** Opening RECORDS FOR PROCESSING block **

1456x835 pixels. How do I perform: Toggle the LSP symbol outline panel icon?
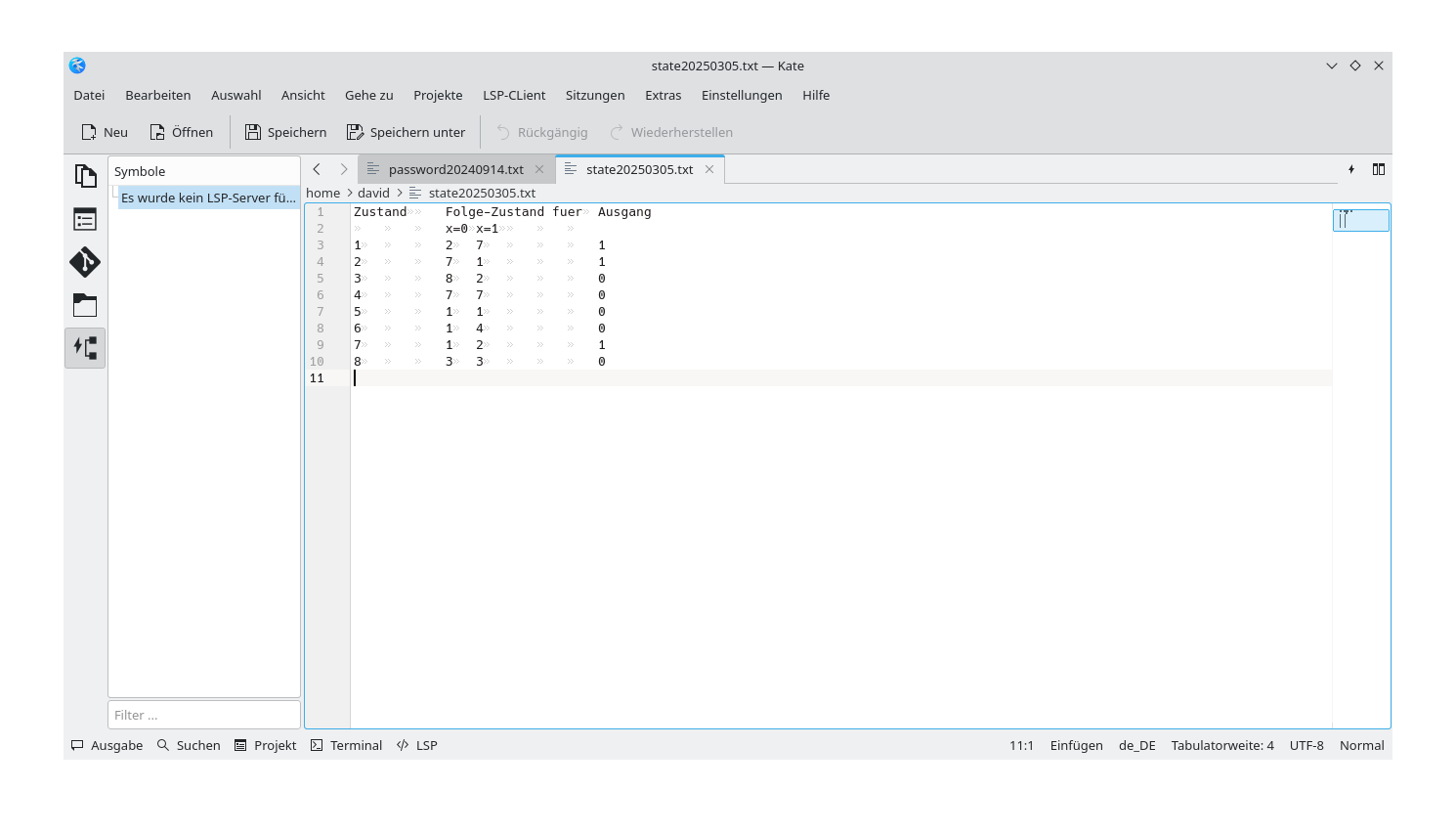[x=85, y=348]
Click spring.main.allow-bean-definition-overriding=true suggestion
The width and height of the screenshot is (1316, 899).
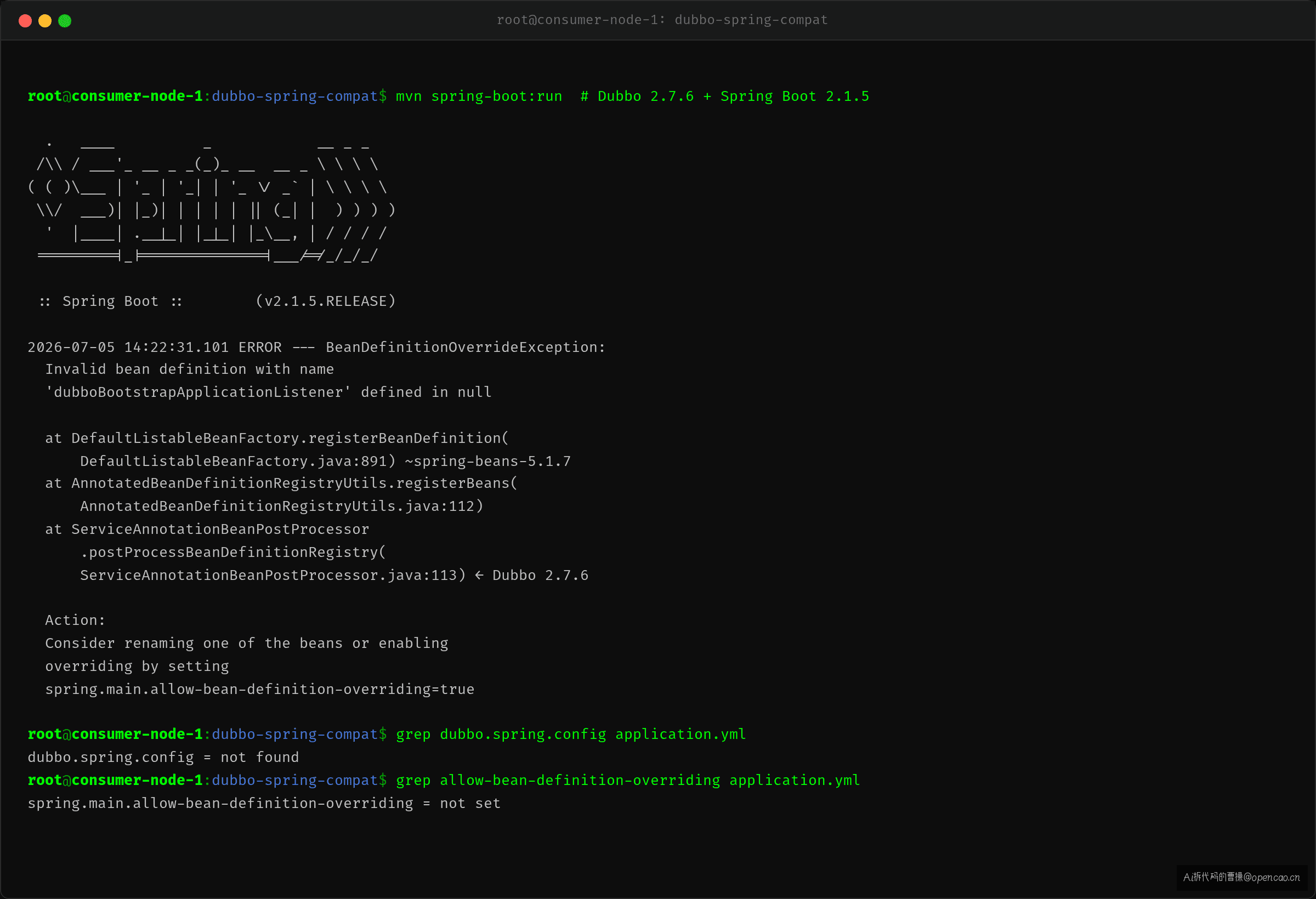point(259,690)
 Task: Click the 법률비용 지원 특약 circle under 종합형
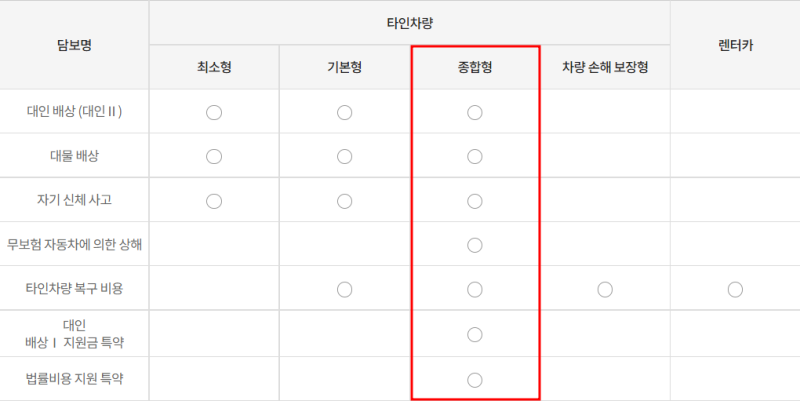(475, 379)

** Closing RECORDS FOR PROCESSING block **

[DESCRIPTION OF THE TASK]
Write out exactly the lines from the one containing "The width and" through the end of the records above, both included, leaving all pictures out.

[TASK OUTPUT]
The width and height of the screenshot is (1316, 899).
point(259,690)
 Task: Click the 법률비용 지원 특약 circle under 종합형
(475, 379)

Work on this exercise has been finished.